# THE TASK:
Reproduce the entries in full and exactly. Pictures stay out.

(Records from a dataset)
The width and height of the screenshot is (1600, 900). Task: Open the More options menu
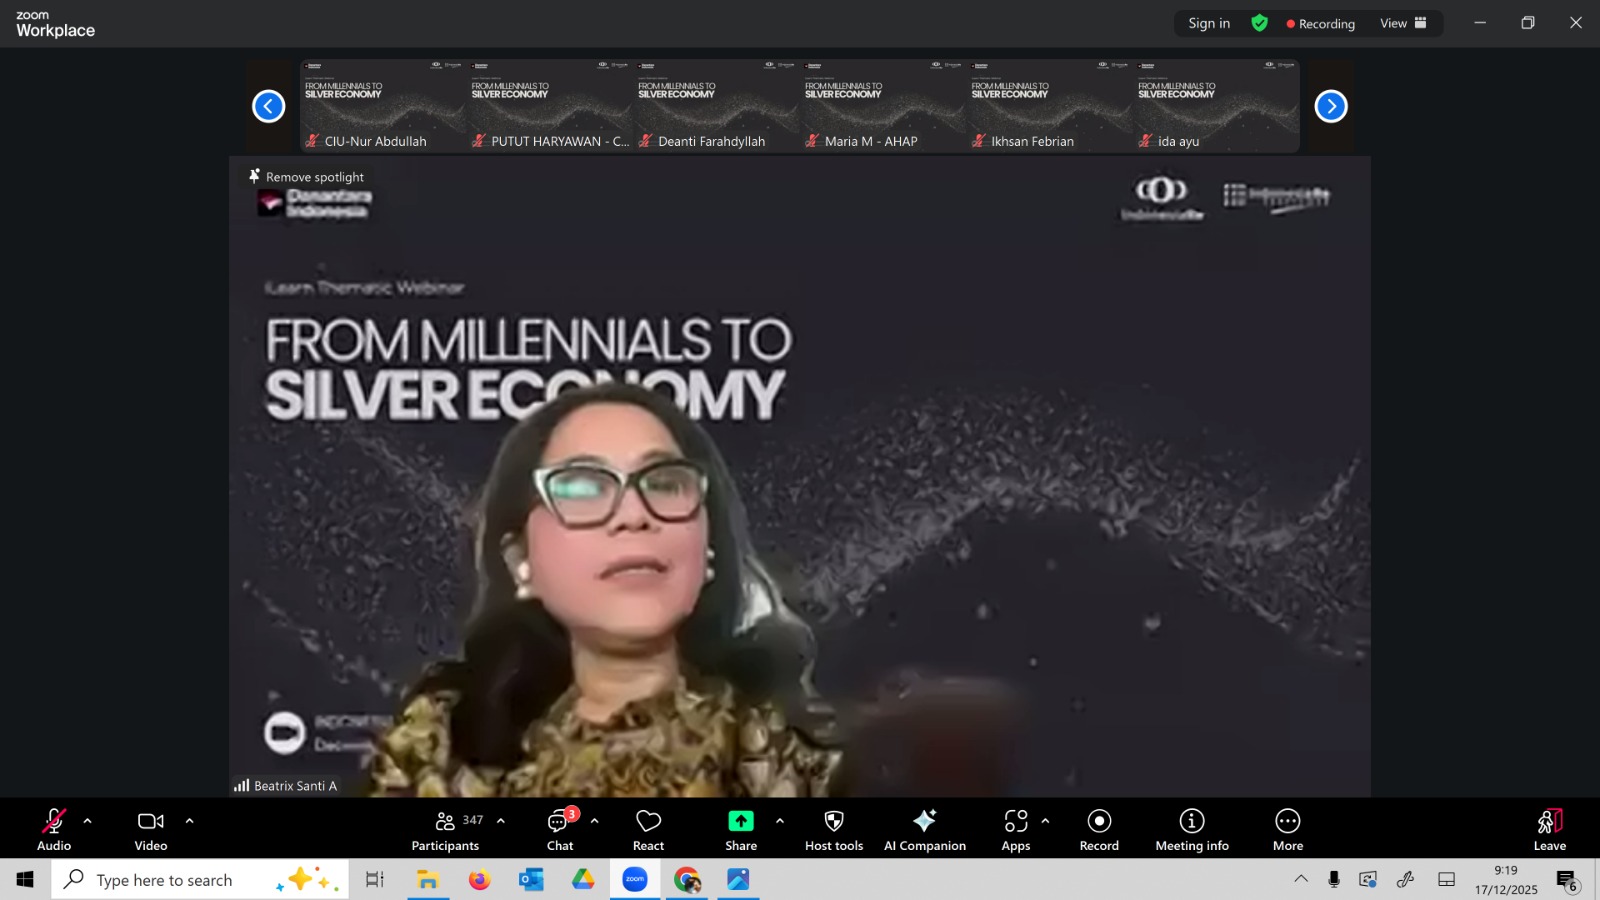1287,830
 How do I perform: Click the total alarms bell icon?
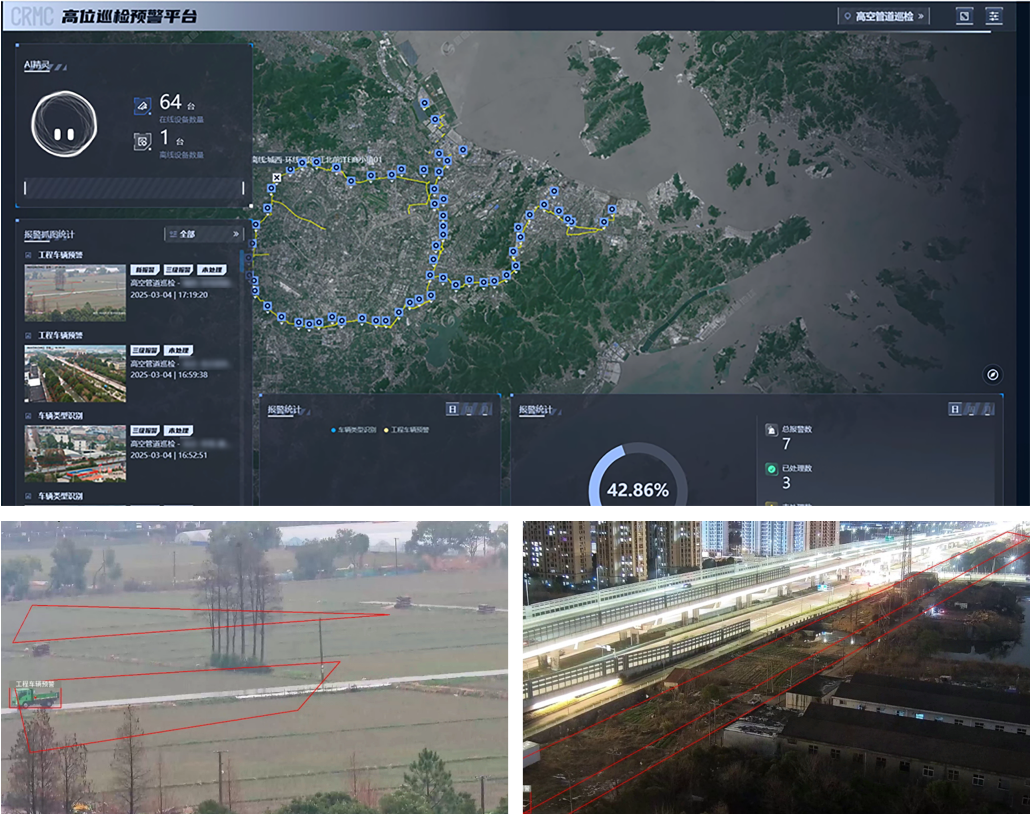771,430
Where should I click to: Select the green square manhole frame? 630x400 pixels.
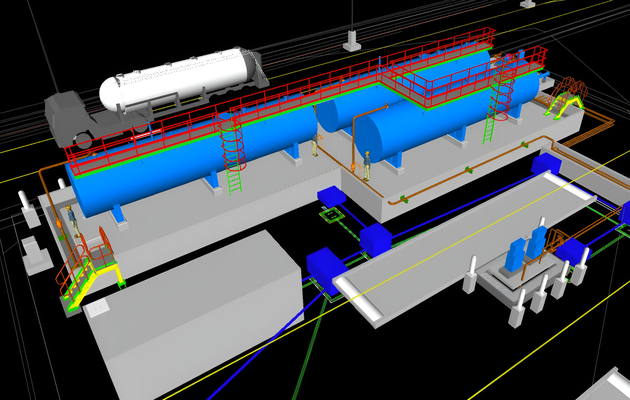click(332, 212)
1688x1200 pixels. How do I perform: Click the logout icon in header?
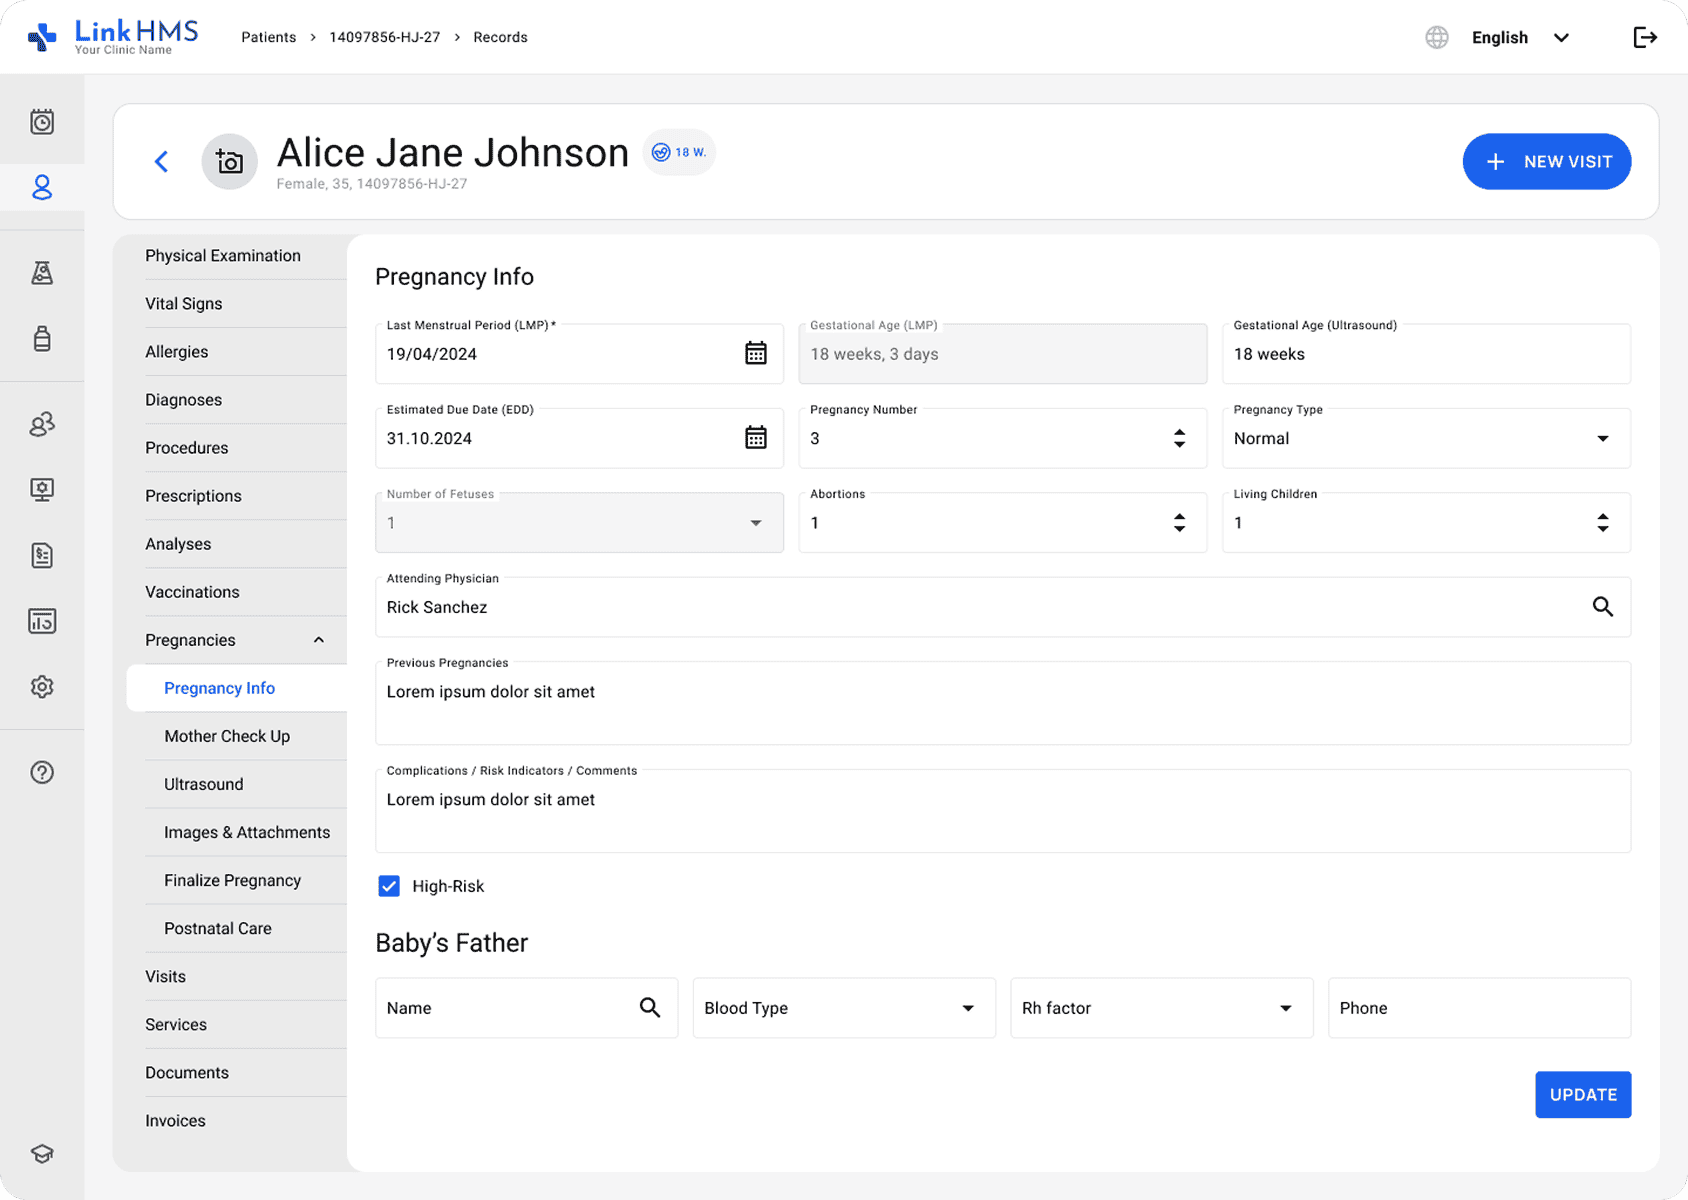(x=1644, y=38)
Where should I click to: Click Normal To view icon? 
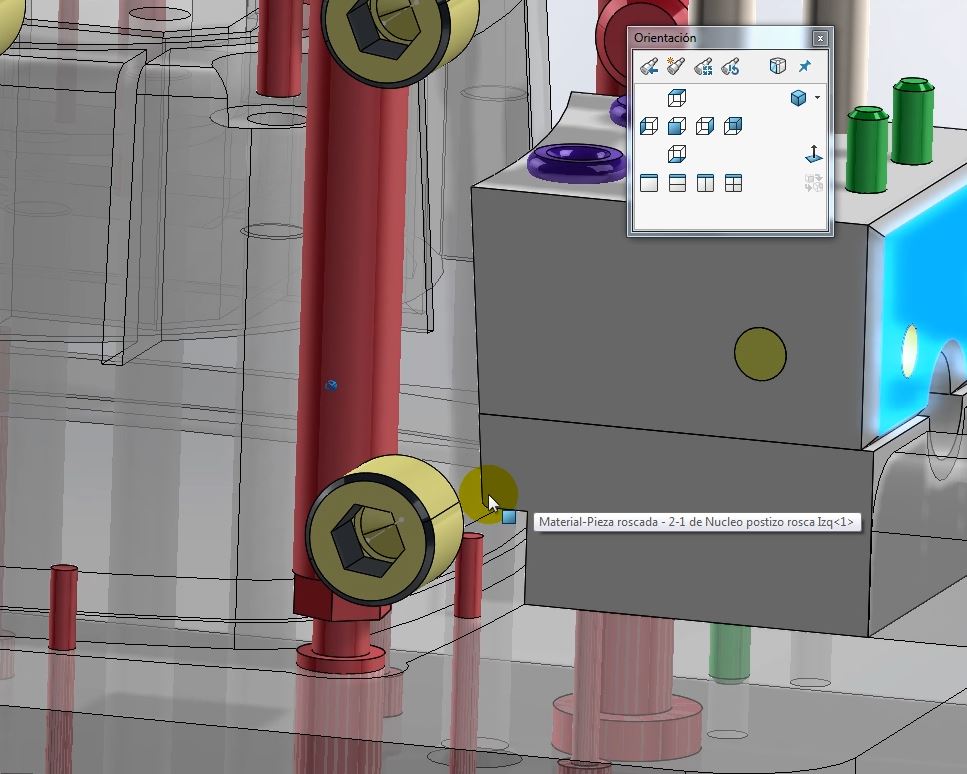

# PROBLEM SOLUTION:
The width and height of the screenshot is (1600, 900). Task: Open the More options menu
1287,830
 How do I perform: Click the total alarms bell icon?
771,430
Where should I click to: Select the green square manhole frame? 630x400 pixels.
click(332, 212)
1688x1200 pixels. How do I perform: Click the logout icon in header?
(x=1644, y=38)
Where should I click to: Click Normal To view icon? 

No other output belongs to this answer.